If one takes a reasonably long view of contemporary history, and defines culture in the broadest possible sense, the conclusion is inescapable that two of the more important cultural events since World War II occurred in 1963 and 1966, when the world community decided, first, to save ancient Egyptian monuments from the rising waters of the Aswan Dam and, second, to come to the aid of the Italian cities of Florence and Venice after terrible floods.

In the first instance the threat was man-made; in the second it was the result of natural disasters -- a difference of no importance. Each was perceived as an intolerable condition, a potential loss of cultural artifacts and values crucial not only to the respective nation-states but also to humankind as a whole. This global perspective was the critical similarity, signifying in a most dramatic way an increased awareness that in certain basic ways we're all in this together, despite divisive thickets of ideology, religion, economics, politics.

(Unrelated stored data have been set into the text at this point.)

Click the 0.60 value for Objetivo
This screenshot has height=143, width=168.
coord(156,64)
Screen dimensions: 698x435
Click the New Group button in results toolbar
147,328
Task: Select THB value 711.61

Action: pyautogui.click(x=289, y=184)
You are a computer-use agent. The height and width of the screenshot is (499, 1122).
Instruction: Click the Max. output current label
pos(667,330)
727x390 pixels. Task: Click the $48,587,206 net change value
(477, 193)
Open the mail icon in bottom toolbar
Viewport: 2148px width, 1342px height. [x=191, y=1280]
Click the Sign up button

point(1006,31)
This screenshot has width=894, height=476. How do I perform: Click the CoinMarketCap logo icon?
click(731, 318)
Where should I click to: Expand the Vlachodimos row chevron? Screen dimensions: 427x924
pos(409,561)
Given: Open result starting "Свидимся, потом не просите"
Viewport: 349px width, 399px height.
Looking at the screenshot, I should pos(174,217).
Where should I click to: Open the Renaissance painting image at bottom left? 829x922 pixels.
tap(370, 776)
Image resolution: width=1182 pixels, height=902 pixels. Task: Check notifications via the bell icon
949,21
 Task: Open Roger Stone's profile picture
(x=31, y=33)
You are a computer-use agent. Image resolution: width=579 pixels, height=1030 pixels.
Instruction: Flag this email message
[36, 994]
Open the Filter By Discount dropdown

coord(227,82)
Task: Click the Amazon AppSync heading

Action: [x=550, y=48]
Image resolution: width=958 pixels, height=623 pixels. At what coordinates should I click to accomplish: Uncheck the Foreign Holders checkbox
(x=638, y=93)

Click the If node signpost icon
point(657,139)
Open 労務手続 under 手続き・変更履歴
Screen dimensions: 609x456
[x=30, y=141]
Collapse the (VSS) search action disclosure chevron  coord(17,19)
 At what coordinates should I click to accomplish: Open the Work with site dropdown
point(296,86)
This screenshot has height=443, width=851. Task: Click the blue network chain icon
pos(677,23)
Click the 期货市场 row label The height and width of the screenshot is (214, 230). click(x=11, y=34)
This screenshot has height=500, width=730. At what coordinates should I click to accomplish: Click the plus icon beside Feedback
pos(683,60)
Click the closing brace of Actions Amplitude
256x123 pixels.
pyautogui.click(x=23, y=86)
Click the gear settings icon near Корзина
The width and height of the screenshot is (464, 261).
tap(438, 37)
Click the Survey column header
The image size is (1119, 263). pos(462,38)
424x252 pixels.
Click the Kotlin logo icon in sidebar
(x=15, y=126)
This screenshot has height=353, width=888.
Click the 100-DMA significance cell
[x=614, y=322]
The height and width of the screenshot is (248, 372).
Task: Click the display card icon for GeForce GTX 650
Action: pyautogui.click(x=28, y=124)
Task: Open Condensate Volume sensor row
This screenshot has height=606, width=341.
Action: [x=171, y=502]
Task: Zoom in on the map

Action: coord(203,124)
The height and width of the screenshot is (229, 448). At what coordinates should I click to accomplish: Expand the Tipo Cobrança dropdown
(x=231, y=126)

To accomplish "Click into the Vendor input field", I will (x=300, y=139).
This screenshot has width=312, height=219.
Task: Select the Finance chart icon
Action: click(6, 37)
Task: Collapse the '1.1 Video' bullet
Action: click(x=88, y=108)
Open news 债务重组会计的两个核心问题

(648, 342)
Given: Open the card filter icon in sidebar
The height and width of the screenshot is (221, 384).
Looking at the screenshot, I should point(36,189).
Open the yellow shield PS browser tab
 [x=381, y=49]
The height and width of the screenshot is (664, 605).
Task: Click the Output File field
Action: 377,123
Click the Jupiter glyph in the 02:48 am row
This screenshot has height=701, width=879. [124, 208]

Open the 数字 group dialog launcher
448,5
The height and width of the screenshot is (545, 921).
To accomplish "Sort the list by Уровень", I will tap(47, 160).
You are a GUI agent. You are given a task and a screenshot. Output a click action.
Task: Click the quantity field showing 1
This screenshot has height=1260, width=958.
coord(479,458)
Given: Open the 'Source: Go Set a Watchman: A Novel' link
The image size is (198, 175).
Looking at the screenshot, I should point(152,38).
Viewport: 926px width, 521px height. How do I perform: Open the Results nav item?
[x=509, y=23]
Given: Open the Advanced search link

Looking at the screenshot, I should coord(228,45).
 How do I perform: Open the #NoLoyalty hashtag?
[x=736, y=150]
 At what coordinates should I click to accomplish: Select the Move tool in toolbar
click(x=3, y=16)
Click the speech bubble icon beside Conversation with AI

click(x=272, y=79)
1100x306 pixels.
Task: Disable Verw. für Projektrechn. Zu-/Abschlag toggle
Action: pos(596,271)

Of course, even a cursory reading of front-page news on a given day, week, month or year would suggest that this interpretation is strictly from Pollyanna. Maybe so, but if it isn't the wave of the future, global consciousness certainly is the hope. Now that we've literally seen our planet from afar we no longer have the slightest excuse for ignorance of its manifest interdependencies -- ecological, cultural.

I was stimulated to think along these lines this week while hanging around at a convention, the eighth general assembly of an obscure organization called ICOMOS, the International Council on Monuments and Sites. ICOMOS is one of the many private, voluntary alphabet groups spawned under the aegis of UNESCO, the United Nations Educational, Scientific and Cultural Organization, which means that in spirit it dates back to the idealistic internationalism of the immediate postwar years.

As we have been made skeptical and/or cynical by the -- alas, predictable -- collapse of this dream, and by the frequent use of various U.N. forums for symbolic bouts of America-bashing, the very existence of groups such as ICOMOS is encouraging in small and large ways. It is heartening to see, for instance, that the U.S. government does acknowledge the value of ongoing international good works despite having dropped out of UNESCO. Although much of the money for the ICOMOS conference was raised from private sources, Congress did provide $300,000 -- a meaningful amount.

More important are the nature of the work ICOMOS actually does and the values it represents. The 500 or so attendees from about 50 countries spent a lot of time doing what intellectual conventioneers usually do -- that is, they delivered and listened to a formidable array of papers, they politicked for votes for election to governing committees, they visited nearby sites (including, besides the obvious Washington places, stops in Alexandria, Waterford, Harpers Ferry, Annapolis and Baltimore). Because many of their activities took place in the National Building Museum -- a monument that fittingly enough was undergoing a massive restoration job even as they spoke -- they were able to see a splendid exhibition there devoted to "Twenty Years of Restoration in Venice."

And they also ratified one item of sizable substance, a "Charter for the Conservation of Historic Towns and Urban Areas." This terse document, more than a decade in the making, brings the worldwide preservation community up to date. A previous charter, adopted 22 years ago in Venice, addressed itself to the protection of individual landmarks. The new charter is a vitally important statement of principles and practices by which to address the ubiquitous, and even more burdensome, problem of preserving "historic urban areas, large and small, including cities, towns and historic centers or quarters," areas that, as we know all too well, are today "being threatened, physically degraded, damaged or even destroyed, by the impact of the urban development that follows industrialization in societies everywhere."

The language of the charter is clear and direct but not lacking in subtlety. It foresees not only protection and restoration of historic areas but also "their development and harmonious adaptation to contemporary life." It points out that conservation should be "an integral part of coherent policies of economic and social development ..." It contains a sequence of levelheaded recommendations by which any local community in the world can judge its own prospects, plans, procedures.

Prominent among the "qualities to be preserved," for instance, are "urban patterns as defined by lots and streets; relationships between buildings and green and open spaces; the formal appearance, interior and exterior, of buildings as defined by scale, size, style, construction, materials, color and decoration; the relationship {to the} surrounding setting, both natural and man-made; the various functions that the town or urban area has acquired over time," and so on.

The usefulness of such a document can be questioned -- it's entirely voluntary; there's no enforcement involved, no "teeth." But this lack, being wholly realistic, is an advantage, too, for it encompasses not only the facts of international life but also the long-run truth that if people anywhere do not desire the preservation of their cultural heritage -- do not in fact will it to be so -- then it won't happen, period. One can imagine citizens all over the world doing what those in tiny Waterford, Va., beleaguered by the onslaught of development in Loudoun County, did last week -- pointing, that is, to the obvious discrepancies between local practice and international principle.

So, thank you, ICOMOS conventioneers. Come back, anytime.